WHAT THE EXERCISE ASKS -> Leave every image out, and return the rest of the data word for word.

PROVIDED RECORDS ->
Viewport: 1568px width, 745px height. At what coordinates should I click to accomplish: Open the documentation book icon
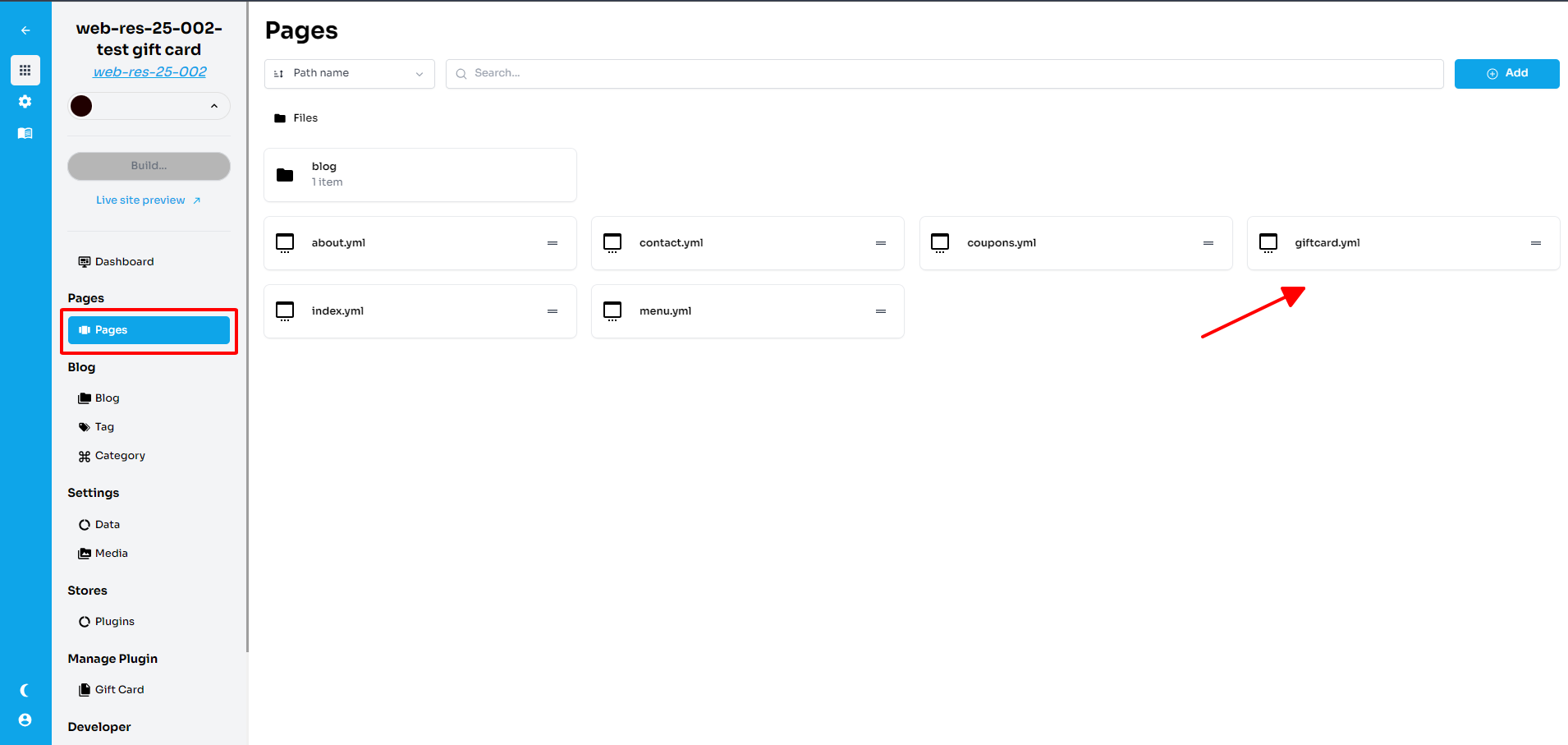click(x=25, y=133)
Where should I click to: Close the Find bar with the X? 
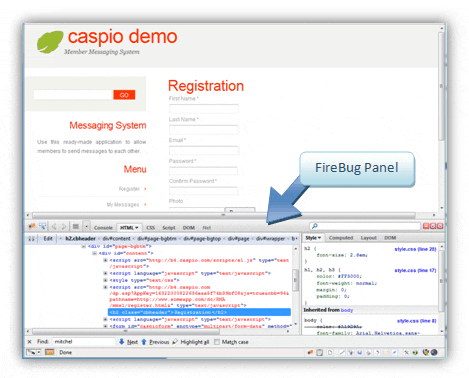coord(30,342)
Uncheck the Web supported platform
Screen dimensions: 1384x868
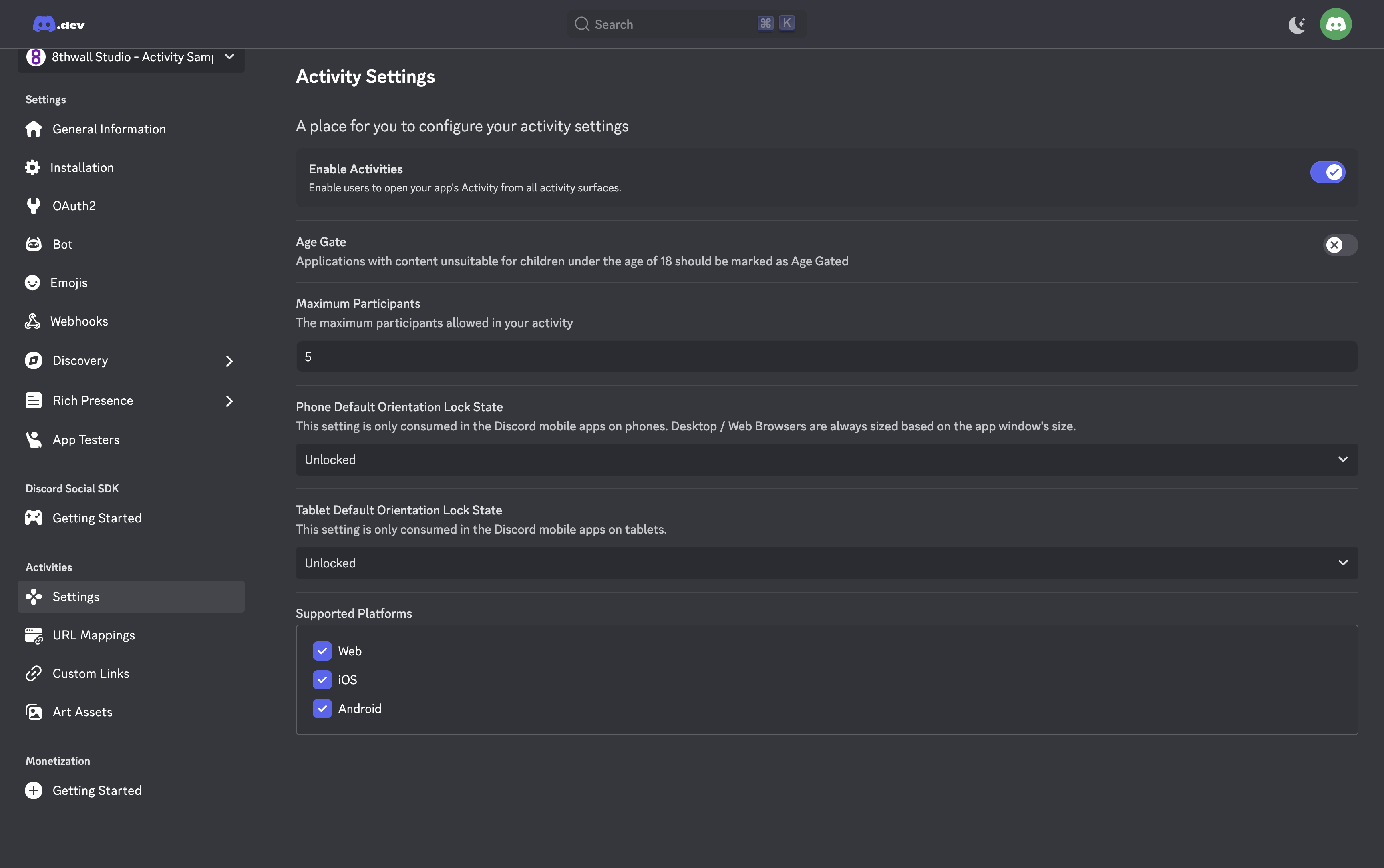322,651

SOLVED PROBLEM ->
Viewport: 1568px width, 745px height. At what coordinates should I click to accomplish: Open the documentation book icon
click(x=25, y=133)
Where should I click to: Close the Find bar with the X? 
coord(30,342)
Uncheck the Web supported platform
Screen dimensions: 1384x868
322,651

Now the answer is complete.